Le sourire et le bienvenue des hôtes et hôtesses, la sélection de films, l’excitation du décollage, tout cela est factice. Le désir, le plaisir de voler est inscrit dans nos têtes par une avalanche de films et séries à la gloire de ce mode de transport. L’alternative aux sièges par rangée de trois, où les grandes jambes ne trouvent pas leur place, ou les cris des bébés peinent à couvrir le vrombissement de la carlingue n’existe plus, en tous cas dans notre imaginaire collectif. Pas le temps. Jamais le temps. Comment cocher toutes les cases de la réussite, les vacances « instagrammées » en Thaïlande, à Rome, aux Seychelles, avec cinq semaines de congés payés par an ? Le petit guide de la réussite a écrit en gros, en majuscule, VOYAGER LOIN et en AVION. Il faut se presser aux aéroports, endurer les heures d’attente, puis de vol, pour une semaine de plage ou de visite à l’autre bout du monde. Le moyen de s’y rendre n’est même pas (plus) pensé, même pas (plus) mis en perspective. Il faut tout faire, vite, toujours plus vite. Alors, pressé par le temps, Jack a fait comme tout le monde, ou plutôt, non, il n’a pas fait comme tout le monde. Il a renoncé à ce périple, mais lui, lui il y a pensé, l’a imaginé, en a parlé, et il a planté une idée qui chemine, lentement, comme un porte conteneur, chez moi, et chez tous ceux à qui il s’est confié.
Imaginer un autre voyage
Pourquoi le voyage, le cheminement vers la destination, ne serait pas une finalité, ou au moins partie intégrante du périple?
Si l’avion mange la réflexion et piétine la poésie du voyage, la navigation les nourrit.
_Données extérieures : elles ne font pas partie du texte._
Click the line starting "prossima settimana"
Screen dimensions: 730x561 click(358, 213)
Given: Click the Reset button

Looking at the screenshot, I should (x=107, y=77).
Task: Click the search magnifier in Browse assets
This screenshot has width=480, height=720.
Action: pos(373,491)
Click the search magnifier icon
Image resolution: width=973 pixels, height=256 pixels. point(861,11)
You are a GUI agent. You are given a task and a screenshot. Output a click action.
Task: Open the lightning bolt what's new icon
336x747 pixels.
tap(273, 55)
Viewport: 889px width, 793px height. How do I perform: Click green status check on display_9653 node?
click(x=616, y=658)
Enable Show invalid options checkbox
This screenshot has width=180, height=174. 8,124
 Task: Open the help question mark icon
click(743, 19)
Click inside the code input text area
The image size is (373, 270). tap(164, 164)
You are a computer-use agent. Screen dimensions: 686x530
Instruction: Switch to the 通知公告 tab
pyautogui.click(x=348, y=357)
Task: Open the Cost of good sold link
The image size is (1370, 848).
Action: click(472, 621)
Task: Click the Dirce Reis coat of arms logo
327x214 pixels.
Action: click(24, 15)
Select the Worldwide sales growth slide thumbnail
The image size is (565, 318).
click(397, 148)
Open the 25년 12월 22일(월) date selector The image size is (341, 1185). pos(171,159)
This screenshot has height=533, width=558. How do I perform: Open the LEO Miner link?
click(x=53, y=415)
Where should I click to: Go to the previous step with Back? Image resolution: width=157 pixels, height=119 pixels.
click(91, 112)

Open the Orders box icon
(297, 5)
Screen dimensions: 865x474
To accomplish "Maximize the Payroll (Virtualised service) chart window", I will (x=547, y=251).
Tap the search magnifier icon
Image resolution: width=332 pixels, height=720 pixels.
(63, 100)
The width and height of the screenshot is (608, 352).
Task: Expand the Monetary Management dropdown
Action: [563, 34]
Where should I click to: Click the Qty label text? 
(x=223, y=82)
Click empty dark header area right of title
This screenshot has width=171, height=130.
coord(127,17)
Sur le tarmac de l’aéroport du retour, les idées et les résolutions formées n’ont pas eu le temps de s’ancrer, et disparaissent aussitôt les bagages récupérés. La parenthèse enchantée du voyage hâtivement clôturée, rien, presque rien ne subsiste. Pourquoi, alors, ne pas décélérer, voyager moins mais plus longtemps, laisser nos découvertes fleurir et s’épanouir au gré du rouli du navire ? Qui a dit que le voyage devait commencer à l’arrivée, à l’aéroport de destination, lorsque dépaysé (ou non), on prend le taxi vers l’hôtel ?
Tout est une question d’imagination. Tout ce qu’on lit et regarde, tout construit une certaine vision du voyage, sur la façon de se rendre, où se rendre, et que faire une fois sur place. Imaginer un autre voyage, c’est déjà le réaliser.
Le bateau est parti, Jack l’a pris.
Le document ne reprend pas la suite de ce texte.